───── PROVIDED DATA
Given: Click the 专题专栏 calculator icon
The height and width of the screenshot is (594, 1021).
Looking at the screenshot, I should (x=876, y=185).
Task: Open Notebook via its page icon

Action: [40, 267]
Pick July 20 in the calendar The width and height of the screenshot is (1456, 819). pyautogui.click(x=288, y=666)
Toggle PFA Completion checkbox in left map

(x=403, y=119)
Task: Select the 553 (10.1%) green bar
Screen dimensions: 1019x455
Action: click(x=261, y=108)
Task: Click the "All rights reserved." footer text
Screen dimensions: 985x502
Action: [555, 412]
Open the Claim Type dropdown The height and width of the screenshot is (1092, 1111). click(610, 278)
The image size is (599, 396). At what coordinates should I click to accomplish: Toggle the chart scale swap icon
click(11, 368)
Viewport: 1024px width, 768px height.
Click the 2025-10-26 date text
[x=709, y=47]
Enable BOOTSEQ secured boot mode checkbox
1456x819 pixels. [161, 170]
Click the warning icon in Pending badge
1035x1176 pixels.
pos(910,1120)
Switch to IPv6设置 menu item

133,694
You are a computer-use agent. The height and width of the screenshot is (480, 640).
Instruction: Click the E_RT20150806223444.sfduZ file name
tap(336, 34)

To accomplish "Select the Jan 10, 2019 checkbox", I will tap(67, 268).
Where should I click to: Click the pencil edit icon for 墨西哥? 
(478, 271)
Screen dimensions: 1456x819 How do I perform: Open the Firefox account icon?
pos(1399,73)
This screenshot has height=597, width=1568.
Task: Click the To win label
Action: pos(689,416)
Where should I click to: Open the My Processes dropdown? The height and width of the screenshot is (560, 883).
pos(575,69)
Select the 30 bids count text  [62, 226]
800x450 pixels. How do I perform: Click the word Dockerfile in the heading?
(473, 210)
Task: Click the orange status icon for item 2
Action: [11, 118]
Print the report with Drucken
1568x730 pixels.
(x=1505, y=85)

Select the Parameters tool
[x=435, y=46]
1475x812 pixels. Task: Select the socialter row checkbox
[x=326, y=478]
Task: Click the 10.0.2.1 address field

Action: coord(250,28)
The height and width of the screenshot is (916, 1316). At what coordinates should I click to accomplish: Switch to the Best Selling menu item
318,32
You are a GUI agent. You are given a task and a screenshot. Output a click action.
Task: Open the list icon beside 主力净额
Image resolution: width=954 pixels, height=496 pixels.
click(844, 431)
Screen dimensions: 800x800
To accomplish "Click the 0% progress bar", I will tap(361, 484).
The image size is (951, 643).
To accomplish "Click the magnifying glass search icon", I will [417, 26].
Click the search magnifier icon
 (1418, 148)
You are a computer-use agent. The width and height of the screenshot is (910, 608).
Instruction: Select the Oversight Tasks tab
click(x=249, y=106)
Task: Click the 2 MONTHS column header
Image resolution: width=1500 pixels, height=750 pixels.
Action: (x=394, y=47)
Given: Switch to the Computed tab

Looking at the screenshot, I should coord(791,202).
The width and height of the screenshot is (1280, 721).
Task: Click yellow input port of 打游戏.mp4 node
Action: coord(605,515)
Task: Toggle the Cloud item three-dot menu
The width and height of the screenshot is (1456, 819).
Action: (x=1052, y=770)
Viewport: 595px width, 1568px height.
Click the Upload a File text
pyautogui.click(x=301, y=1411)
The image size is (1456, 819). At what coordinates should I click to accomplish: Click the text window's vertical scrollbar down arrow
──────────
Rewrite all of the material above, changing every "Screen dimensions" to "Display size" and leaving everything else as it is.

= CORRECT RESPONSE =
Given: Click the 专题专栏 calculator icon
The height and width of the screenshot is (594, 1021).
Looking at the screenshot, I should (x=876, y=185).
Task: Open Notebook via its page icon

Action: [40, 267]
Pick July 20 in the calendar The width and height of the screenshot is (1456, 819). pyautogui.click(x=288, y=666)
Toggle PFA Completion checkbox in left map

(x=403, y=119)
Task: Select the 553 (10.1%) green bar
Display size: 1019x455
Action: click(x=261, y=108)
Task: Click the "All rights reserved." footer text
Display size: 985x502
Action: [555, 412]
Open the Claim Type dropdown The height and width of the screenshot is (1092, 1111). click(610, 278)
The image size is (599, 396). At what coordinates should I click to accomplish: Toggle the chart scale swap icon
click(11, 368)
Viewport: 1024px width, 768px height.
Click the 2025-10-26 date text
[x=709, y=47]
Enable BOOTSEQ secured boot mode checkbox
1456x819 pixels. [161, 170]
Click the warning icon in Pending badge
1035x1176 pixels.
pos(910,1120)
Switch to IPv6设置 menu item

133,694
You are a computer-use agent. The height and width of the screenshot is (480, 640).
Instruction: Click the E_RT20150806223444.sfduZ file name
tap(336, 34)

To accomplish "Select the Jan 10, 2019 checkbox", I will tap(67, 268).
Where should I click to: Click the pencil edit icon for 墨西哥? 
(478, 271)
Display size: 1456x819 How do I perform: Open the Firefox account icon?
pos(1399,73)
This screenshot has height=597, width=1568.
Task: Click the To win label
Action: pos(689,416)
Where should I click to: Open the My Processes dropdown? The height and width of the screenshot is (560, 883).
pos(575,69)
Select the 30 bids count text  [62, 226]
800x450 pixels. How do I perform: Click the word Dockerfile in the heading?
(473, 210)
Task: Click the orange status icon for item 2
Action: [11, 118]
Print the report with Drucken
1568x730 pixels.
(x=1505, y=85)

Select the Parameters tool
[x=435, y=46]
1475x812 pixels. Task: Select the socialter row checkbox
[x=326, y=478]
Task: Click the 10.0.2.1 address field

Action: coord(250,28)
The height and width of the screenshot is (916, 1316). At what coordinates should I click to accomplish: Switch to the Best Selling menu item
318,32
You are a GUI agent. You are given a task and a screenshot. Output a click action.
Task: Open the list icon beside 主力净额
Image resolution: width=954 pixels, height=496 pixels.
click(844, 431)
Display size: 800x800
To accomplish "Click the 0% progress bar", I will tap(361, 484).
The image size is (951, 643).
To accomplish "Click the magnifying glass search icon", I will [417, 26].
Click the search magnifier icon
 (1418, 148)
You are a computer-use agent. The width and height of the screenshot is (910, 608).
Instruction: Select the Oversight Tasks tab
click(x=249, y=106)
Task: Click the 2 MONTHS column header
Image resolution: width=1500 pixels, height=750 pixels.
Action: (x=394, y=47)
Given: Switch to the Computed tab

Looking at the screenshot, I should coord(791,202).
The width and height of the screenshot is (1280, 721).
Task: Click yellow input port of 打游戏.mp4 node
Action: coord(605,515)
Task: Toggle the Cloud item three-dot menu
The width and height of the screenshot is (1456, 819).
Action: (x=1052, y=770)
Viewport: 595px width, 1568px height.
Click the Upload a File text
pyautogui.click(x=301, y=1411)
The image size is (1456, 819). At what coordinates should I click to accomplish: Click the text window's vertical scrollbar down arrow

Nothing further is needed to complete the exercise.